La idea de incluir estos elementos en el proceso de selección responde a la necesidad de garantizar la transparencia y la integridad en la elección de la máxima autoridad de la Fiscalía General del Estado, en un contexto en el que la Fiscalía está inmersa en importantes investigaciones relacionadas con corrupción, narcotráfico, delincuencia organizada, y asesinatos de autoridades locales y candidatos.
El martes pasado, varios miembros del CPCCS y sus asesores sostuvieron una reunión preliminar para discutir las fases y reglas del concurso. Durante este encuentro, se alcanzaron algunos consensos que podrían ser incluidos en el reglamento final, que aún está en fase de elaboración. Entre los acuerdos alcanzados se destaca la extensión del plazo para tomar una decisión final sobre el reglamento. Aunque inicialmente se había previsto resolver el tema este viernes, se reconoció la necesidad de más tiempo para el diálogo.
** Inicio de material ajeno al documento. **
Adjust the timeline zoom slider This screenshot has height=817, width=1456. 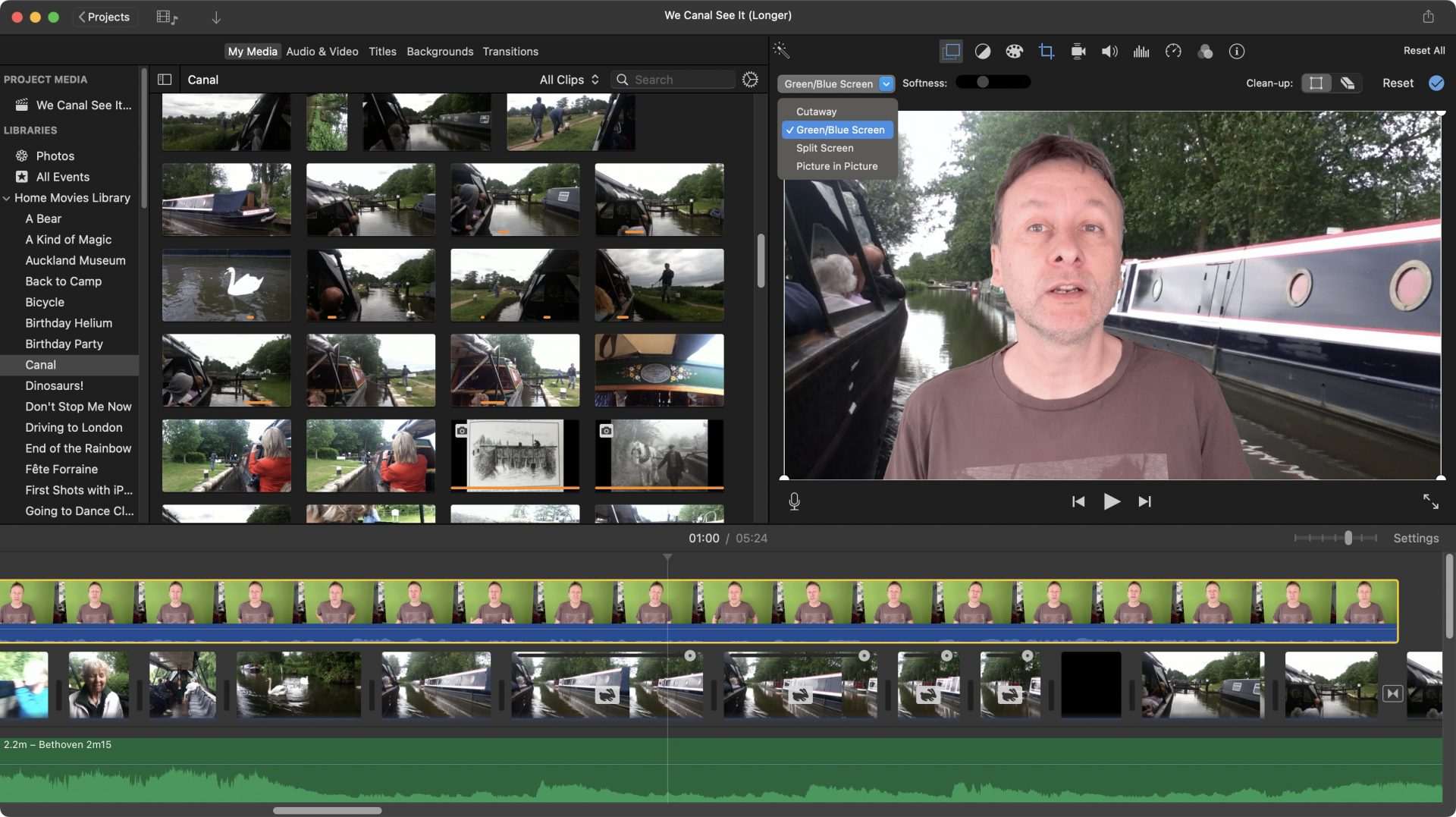pyautogui.click(x=1348, y=538)
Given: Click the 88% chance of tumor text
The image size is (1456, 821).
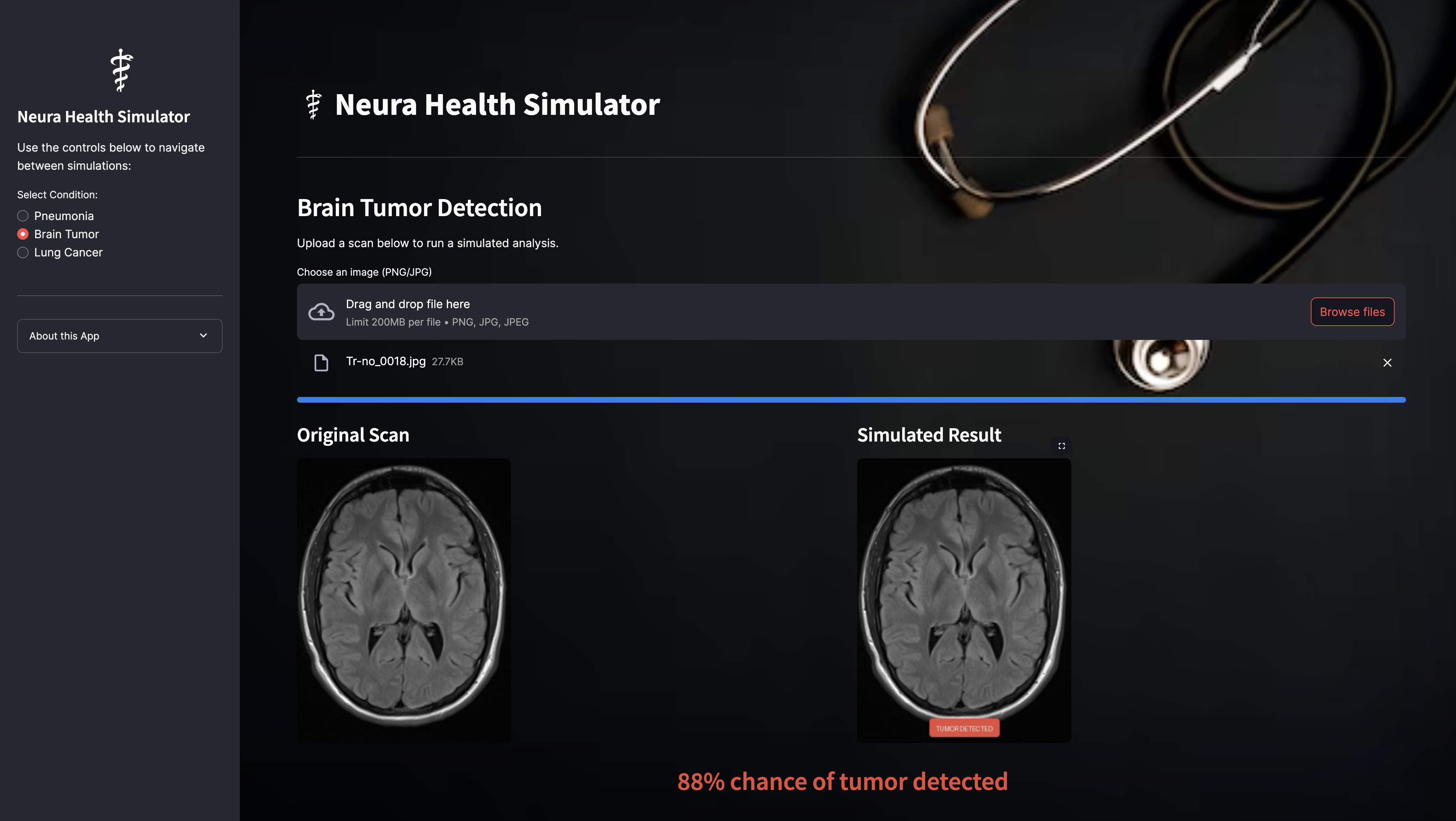Looking at the screenshot, I should (842, 782).
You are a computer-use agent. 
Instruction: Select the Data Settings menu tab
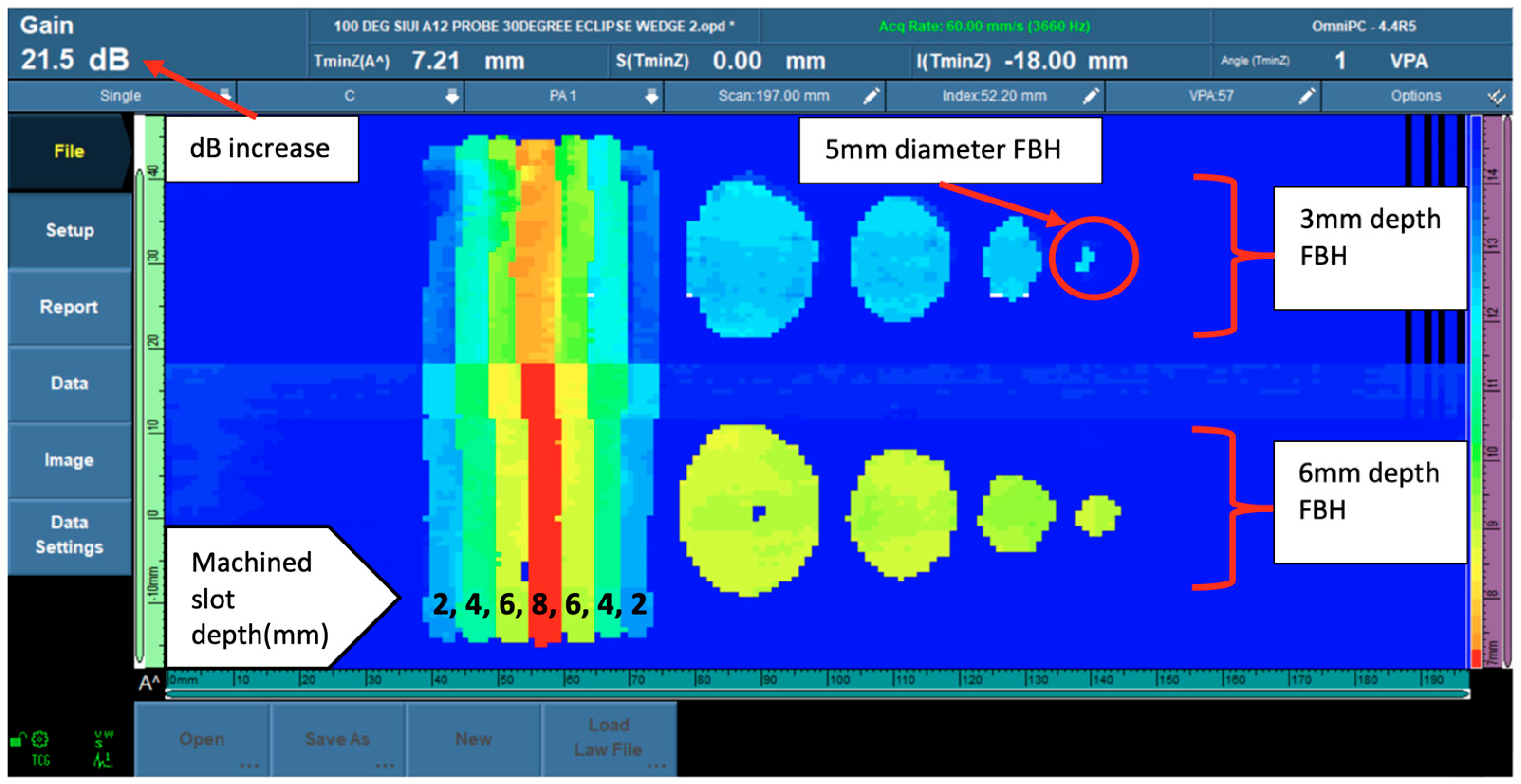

Así, se ha planificado una nueva mesa técnica para el próximo martes, con la intención de finalizar el proceso y aprobar el reglamento el viernes 6 de septiembre.
Un aspecto controversial del proyecto de reglamento es la propuesta de exigir a los candidatos una prueba oral y demostrar una probidad notoria «intachable». Esta medida busca asegurar que la selección del nuevo Fiscal General sea justa y libre de dudas que puedan cuestionar el proceso.